DISCONTINUED OPERATIONS.  We incurred a $758,000 loss from discontinued
operations in fiscal 1999, compared to a $668,000 loss from discontinued
operations in fiscal 1998. We continued to honor prior commitments to existing
customers while anticipating final resolution regarding our discontinued
operation which was realized in the first quarter of fiscal 2000.

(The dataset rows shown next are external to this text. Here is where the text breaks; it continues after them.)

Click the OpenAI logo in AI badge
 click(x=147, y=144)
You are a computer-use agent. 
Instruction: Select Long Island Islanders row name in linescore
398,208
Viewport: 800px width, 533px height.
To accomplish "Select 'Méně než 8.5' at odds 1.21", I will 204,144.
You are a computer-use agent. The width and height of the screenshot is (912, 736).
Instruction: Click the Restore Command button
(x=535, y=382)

FISCAL 1998 COMPARED TO FISCAL 1997

REVENUES.  Revenues increased 17.4% from $126.3 million in fiscal 1997 to $148.2
million in fiscal 1998, particularly due to increased demand for our core
software products. Acquisitions, electronic transaction fees, outsourcing fees,
forms sales and customer support fees also contributed to our growth in
revenues.

COST OF SALES.  Cost of sales increased 10.9% from $73.0 million in fiscal 1997
to $81.0 million in fiscal 1998, compared to an increase of 17.4% in revenues.
Cost of hardware increased 5.7% and cost of services increased 17.7% in fiscal
1998 compared to fiscal 1997, as a result of the increased demand for our
products and services.

GROSS PROFIT.  Gross profit increased 26.3% from $53.2 million in fiscal 1997 to
$67.2 million in fiscal 1998. The gross margin percentage increased from 42.2%
in fiscal 1997 to 45.4% in fiscal 1998, primarily due to shifts in the product
mix to our more profitable software products and related services from hardware
sales, which are lower margin products.

OPERATING EXPENSES.  Total operating expenses increased 22.0% from $25.4 million
in fiscal 1997 to $31.0 million in fiscal 1998, compared to an increase of 26.3%
in gross profit in the same period. Selling and marketing expense increased
18.6%, research and development expense increased 38.2%, and general and
administrative expenses increased 21.5% during the same period. These increases
resulted from the continued growth in our business.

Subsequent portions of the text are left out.